Grant provides a specific example of how questions alone can be highly effective. In his example, a Quebecian woman has given birth to a premature child. The mother is anti-vaccinations, but her child would benefit hugely from a measles vaccine. To change her mind, a “vaccine whisperer” was enlisted. This person used motivational interviewing to help reassure the mother and help her rethink. The characteristics of motivational interviewing are:
- Asking open-ended questions
- Engaging in reflective listening
- Affirming the person’s desire and ability to change
“Good teachers introduce new thoughts, but great teachers introduce new ways of thinking.” – Adam Grant
The final section in Think Again focuses on helping groups to rethink. Grant starts this section with another example, this time from Columbia University’s Difficult Conversations Lab. They found that when talking to a group, framing issues as a binary will only lead to polarization. Presenting issues as complex with many viewpoints had a different effect, leading to greater cooperation. Grant builds on this point and states that preaching a point with passion is not an effective way of persuading others. Being able to instead recognize the complexity of an issue will make you far more credible. For example, when talking to conservatives, you shouldn’t be pushing for caps on vehicle emissions to tackle climate change. Instead, frame the idea as the possibility of green-tech innovation. This approach better accounts for the complexity of the issue and your audience.

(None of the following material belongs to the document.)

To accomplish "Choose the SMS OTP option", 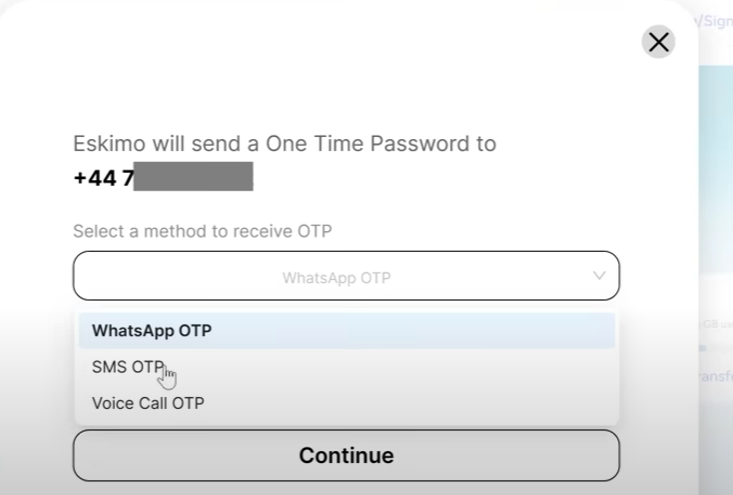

Collective rethinking is also about changing organizational cultures. A culture of collective rethinking encourages psychological safety. Psychological safety is the ability for team members to take risks without fear of punishment. In these types of teams, employees are more willing to report problems. The team can collectively change their mind based on the information obtained from these mistakes. An organization that respects collective rethinking also has the following characteristics:
- Avoids ‘best practice’ as this assumes the team has arrived at an optimal solution. This type of belief will prevent effective rethinking.
- Don’t get obsessed with results. This obsession might help in the short-term but will impact long-term success. Remember that outcomes are not always the result of good decisions.
- Every team member is willing to ask themselves and others, “How do you know”?
“We live in a rapidly changing world, where we need to spend as much time rethinking as we do thinking.”– Adam Grant
Think Again is an exploration into the importance of adopting a rethinking mindset rather than a thinking skill set. Grant argues that our human tendency to always be consistent with our views is ineffective. The world is always changing and if we are not willing to change too, we will fall behind. So, the best way to adapt to an ever-changing environment is to help others to rethink, your team to rethink and yourself to rethink.